Jiaying Gao – The Tales of Veils

This performative installation aims to challenge the static nature of object display within ethnological museums and reevaluate the way audiences interact with cultural artifacts. By embracing movement, performance, critical voices, and alternative forms of knowledge, it seeks to deconstruct a traditional model of museal display.

My work questions the fixed stillness of objects, here using fans as objects that are omnipresent in most ethnographic collections. It explores alternative ways to convey their cultural significance and vibrancy. I seek to “breathe” life into the objects and encourage a more immersive and engaging experience for visitors. By showcasing the reciprocal relationship between the body and the object, it aims to empower visitors to reclaim agency in exhibition contexts. Through a tactile display and a performance that demonstrate how the body moves the object and how the object moves the body, I invite visitors to consider the symbiotic relationship between Qi (Chinese concept of vital energy and force), culture, movement, and materiality. By creating spaces for tactile interaction, I aim to redefine the relationship between the audience and the objects, fostering a sense of connection and intimacy.

My work aims to contribute actively to creating performative environments that dissolve a separation between performers’ or artists’ bodies and the assembled bodies of spectators. This signifies the collapse of a simple diametric power structure and disperses power relations to the micro level of multiple interactions and endless possible encounters. I recognize the emerging significance of performance within ethnological museum contexts, yet find that it is still often overlooked or underrepresented. My contributions therefore aims to bring performance to the forefront, acknowledging its value as a form of cultural expression and representation, creating awareness for this non-normative way of creating knowledge.

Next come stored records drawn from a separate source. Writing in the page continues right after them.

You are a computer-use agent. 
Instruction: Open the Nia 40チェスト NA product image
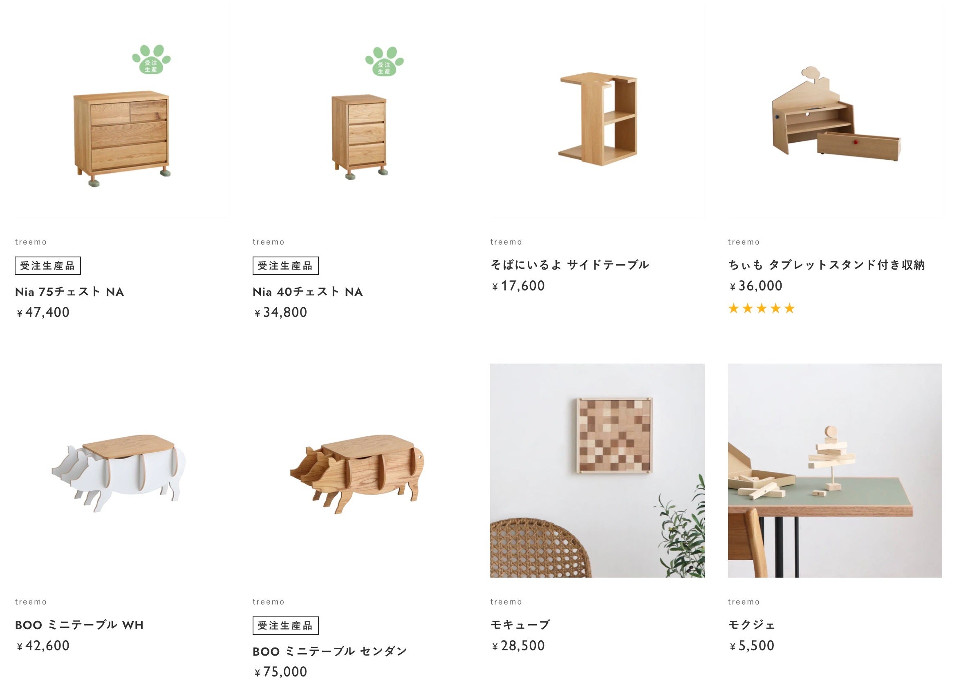360,111
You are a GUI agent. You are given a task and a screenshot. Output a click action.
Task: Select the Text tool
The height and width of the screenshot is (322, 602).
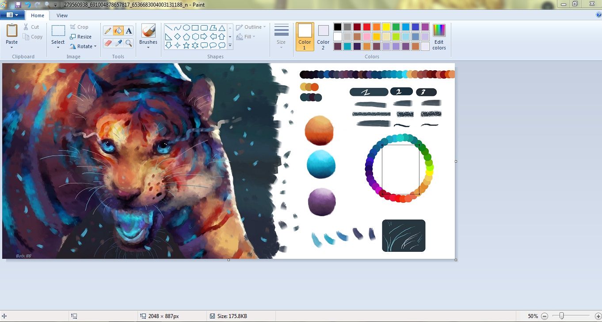[x=129, y=30]
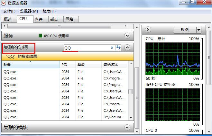Expand the 服务 section
This screenshot has width=212, height=136.
pos(127,36)
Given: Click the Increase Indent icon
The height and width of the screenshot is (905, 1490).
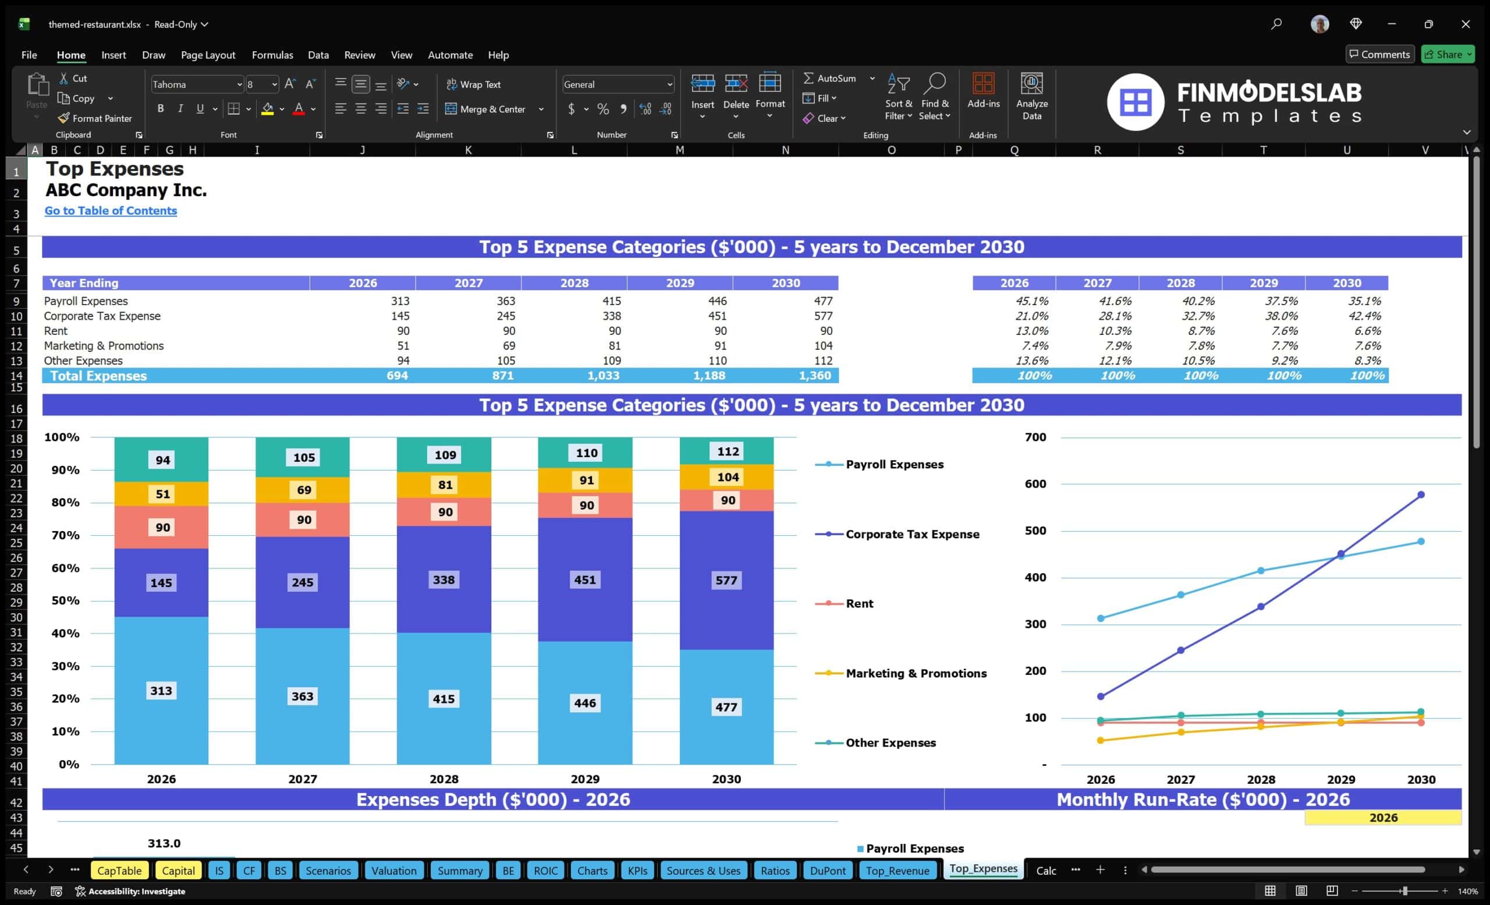Looking at the screenshot, I should (x=423, y=109).
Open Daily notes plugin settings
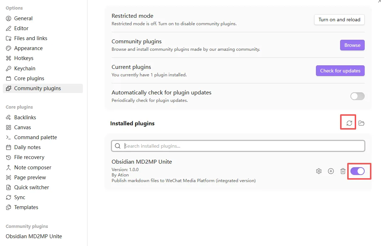The width and height of the screenshot is (381, 246). click(27, 147)
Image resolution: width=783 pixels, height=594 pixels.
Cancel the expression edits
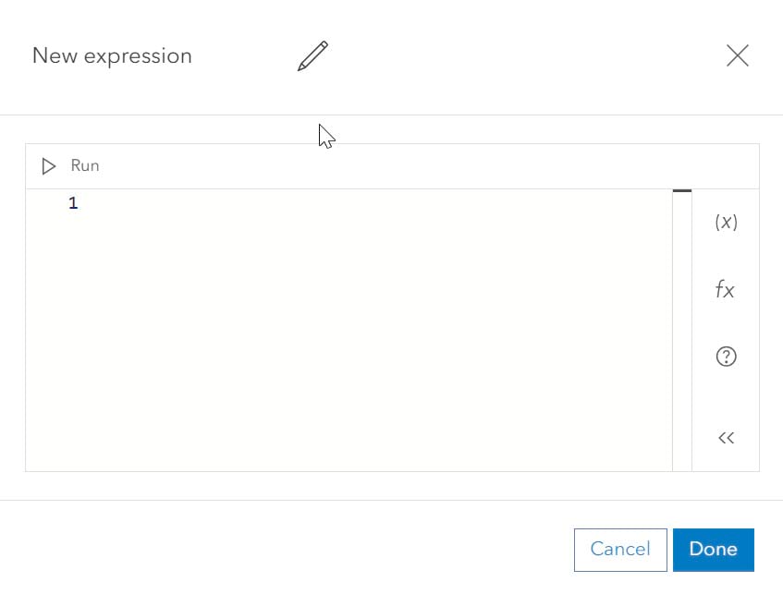coord(620,550)
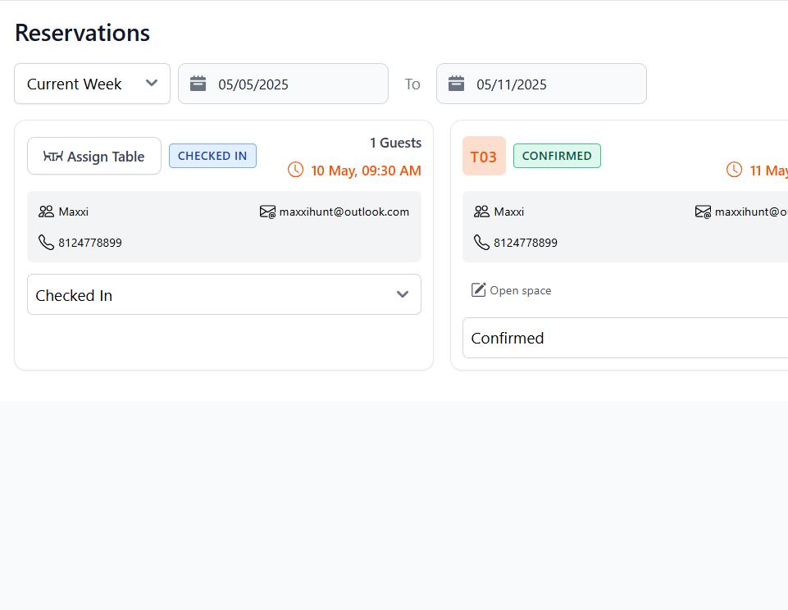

Format: installation and performance
silk fans, veils, plinth

About the contributor:

Jiaying Gao is a PhD student in the Advanced Practices programme (Visual Culture department) at Goldsmiths, University of London, UK. She is also a dancer, choreographer and curator. Her research investigates the intersection of body perceptions and the archive, particularly within the frame of dance museums. She has extensive research experience in the field of Chinese dance, as well as cultural and ethnic policies and their impact on social and economic development at local, national and international levels. Jiaying is currently undertaking a practice-based project that aims to extend and reflect the performativity of identities and affect in dance archives and has curated several dance exhibitions.